(Aim of the task) The data beneath this task has to be reprinted character for character.

(Records for the exercise)
• • •

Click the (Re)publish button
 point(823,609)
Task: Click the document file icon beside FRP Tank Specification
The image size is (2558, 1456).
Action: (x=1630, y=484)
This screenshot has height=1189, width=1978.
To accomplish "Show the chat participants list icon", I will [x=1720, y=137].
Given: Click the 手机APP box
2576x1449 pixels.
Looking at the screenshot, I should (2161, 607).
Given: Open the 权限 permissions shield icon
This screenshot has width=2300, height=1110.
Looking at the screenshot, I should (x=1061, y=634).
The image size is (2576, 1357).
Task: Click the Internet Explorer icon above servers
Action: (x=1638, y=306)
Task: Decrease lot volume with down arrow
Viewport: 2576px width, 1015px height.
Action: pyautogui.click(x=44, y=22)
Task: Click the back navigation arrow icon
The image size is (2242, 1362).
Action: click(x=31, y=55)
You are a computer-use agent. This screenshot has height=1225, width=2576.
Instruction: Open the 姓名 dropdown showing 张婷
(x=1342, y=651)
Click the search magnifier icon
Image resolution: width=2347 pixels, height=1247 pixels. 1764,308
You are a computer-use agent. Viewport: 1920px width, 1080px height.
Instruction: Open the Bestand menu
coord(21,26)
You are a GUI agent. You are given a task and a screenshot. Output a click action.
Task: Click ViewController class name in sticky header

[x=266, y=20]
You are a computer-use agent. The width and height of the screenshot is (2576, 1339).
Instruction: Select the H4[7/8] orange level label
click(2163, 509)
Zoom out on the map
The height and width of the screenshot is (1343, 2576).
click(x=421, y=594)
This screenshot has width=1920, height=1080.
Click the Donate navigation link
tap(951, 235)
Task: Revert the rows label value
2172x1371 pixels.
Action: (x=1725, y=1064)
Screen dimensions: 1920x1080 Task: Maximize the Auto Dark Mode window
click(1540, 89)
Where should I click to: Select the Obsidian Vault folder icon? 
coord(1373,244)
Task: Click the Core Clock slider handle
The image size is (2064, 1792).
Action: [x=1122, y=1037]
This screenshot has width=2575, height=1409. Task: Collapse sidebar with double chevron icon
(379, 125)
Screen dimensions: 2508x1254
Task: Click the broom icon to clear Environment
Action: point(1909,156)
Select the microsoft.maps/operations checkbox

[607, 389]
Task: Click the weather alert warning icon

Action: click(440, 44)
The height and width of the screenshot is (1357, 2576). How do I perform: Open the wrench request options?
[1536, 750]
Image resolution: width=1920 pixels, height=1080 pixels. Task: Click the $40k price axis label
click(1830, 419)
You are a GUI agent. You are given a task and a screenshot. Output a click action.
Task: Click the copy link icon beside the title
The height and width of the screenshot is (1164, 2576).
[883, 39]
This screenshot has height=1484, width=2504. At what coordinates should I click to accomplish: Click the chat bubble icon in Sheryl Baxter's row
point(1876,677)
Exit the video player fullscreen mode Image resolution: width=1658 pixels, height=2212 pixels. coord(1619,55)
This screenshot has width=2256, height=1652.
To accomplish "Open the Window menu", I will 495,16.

• • •

(Output for this exercise)
Click the (Re)publish button
 point(823,609)
Task: Click the document file icon beside FRP Tank Specification
The image size is (2558, 1456).
Action: (x=1630, y=484)
This screenshot has height=1189, width=1978.
To accomplish "Show the chat participants list icon", I will [x=1720, y=137].
Given: Click the 手机APP box
2576x1449 pixels.
Looking at the screenshot, I should (2161, 607).
Given: Open the 权限 permissions shield icon
This screenshot has width=2300, height=1110.
Looking at the screenshot, I should (x=1061, y=634).
The image size is (2576, 1357).
Task: Click the Internet Explorer icon above servers
Action: (x=1638, y=306)
Task: Decrease lot volume with down arrow
Viewport: 2576px width, 1015px height.
Action: pyautogui.click(x=44, y=22)
Task: Click the back navigation arrow icon
The image size is (2242, 1362).
Action: click(x=31, y=55)
You are a computer-use agent. This screenshot has height=1225, width=2576.
Instruction: Open the 姓名 dropdown showing 张婷
(x=1342, y=651)
Click the search magnifier icon
Image resolution: width=2347 pixels, height=1247 pixels. 1764,308
You are a computer-use agent. Viewport: 1920px width, 1080px height.
Instruction: Open the Bestand menu
coord(21,26)
You are a GUI agent. You are given a task and a screenshot. Output a click action.
Task: Click ViewController class name in sticky header

[x=266, y=20]
You are a computer-use agent. The width and height of the screenshot is (2576, 1339).
Instruction: Select the H4[7/8] orange level label
click(2163, 509)
Zoom out on the map
The height and width of the screenshot is (1343, 2576).
click(x=421, y=594)
This screenshot has width=1920, height=1080.
Click the Donate navigation link
tap(951, 235)
Task: Revert the rows label value
2172x1371 pixels.
Action: (x=1725, y=1064)
Screen dimensions: 1920x1080 Task: Maximize the Auto Dark Mode window
click(1540, 89)
Where should I click to: Select the Obsidian Vault folder icon? 
coord(1373,244)
Task: Click the Core Clock slider handle
The image size is (2064, 1792).
Action: [x=1122, y=1037]
This screenshot has width=2575, height=1409. Task: Collapse sidebar with double chevron icon
(379, 125)
Screen dimensions: 2508x1254
Task: Click the broom icon to clear Environment
Action: point(1909,156)
Select the microsoft.maps/operations checkbox

[607, 389]
Task: Click the weather alert warning icon

Action: click(440, 44)
The height and width of the screenshot is (1357, 2576). How do I perform: Open the wrench request options?
[1536, 750]
Image resolution: width=1920 pixels, height=1080 pixels. Task: Click the $40k price axis label
click(1830, 419)
You are a GUI agent. You are given a task and a screenshot. Output a click action.
Task: Click the copy link icon beside the title
The height and width of the screenshot is (1164, 2576).
[883, 39]
This screenshot has height=1484, width=2504. At what coordinates should I click to accomplish: Click the chat bubble icon in Sheryl Baxter's row
point(1876,677)
Exit the video player fullscreen mode Image resolution: width=1658 pixels, height=2212 pixels. coord(1619,55)
This screenshot has width=2256, height=1652.
To accomplish "Open the Window menu", I will 495,16.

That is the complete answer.